GIVEN PROBLEM 1
In the pip command help text, which option is turned on automatically when nowcasts is activated?
GIVEN PROBLEM 2
Resume the pip command help text after its last sentence.

DOCUMENT PASSAGE
........

Therefore, changes at the country-level from one reference year to the next need 
to be interpreted carefully and may not be the result of a new household survey.

{phang}
{res:{ul:Regional/Global-level:} } {opt fillgaps} loads estimates for all the years
at all levels of aggregation, even if there is not enough survey coverage in that 
years for a specific region aggregate (e.g., region or global). ({err:We highly discourage the use of these estimates for any analysis}).

{phang}
{opt now:casts} This option loads nowcast estimates at the country-level, regional,
 and global levels. Activating {opt nowcasts} activates {opt fillgaps} as well.

{marker examples}{...}
{title:Examples}

{pstd}
The examples below do not comprehend of all of {cmd:pip}'s features.

........

SUPPLIED DATA
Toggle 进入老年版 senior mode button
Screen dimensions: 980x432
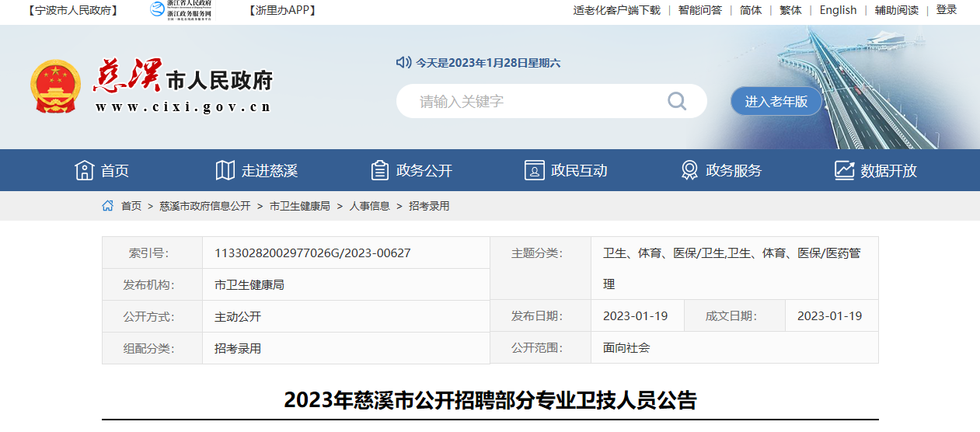pyautogui.click(x=776, y=101)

........

TASK RESPONSE 1
The fillgaps option.

TASK RESPONSE 2
{ul:1. Basic examples}

{phang}
1.1. Load latest available survey-year estimates for Colombia and Argentina

{phang2}
{stata pip cl, country(col arg) year(last) clear} 

{phang}
1.2. Load clickable menu of data available

{phang2}
{stata pip, info}

{phang}
1.3. Load only urban coverage level

{phang2}
{stata pip cl, country(all) coverage("urban") clear}


{ul:2. Differences between queries }

{phang}
2.1. Country estimation at $2.15 in 2015. In this example, since there are no ARG surveys in 
2015, results are loaded only for COL, BRA and IND.

{phang2}
{stata pip, country(COL BRA ARG IND) year(2015) clear}

{phang}
2.2. Reference-year estimation. Filling gaps for ARG and moving the IND estimate
from 2015-2016 to 2015. Only works for reference years. 

{phang2}
{stata pip, country(COL BRA ARG IND) year(2015) clear  fillgaps}

{phang}
2.4. World Bank aggregation ({it:country()} is not available)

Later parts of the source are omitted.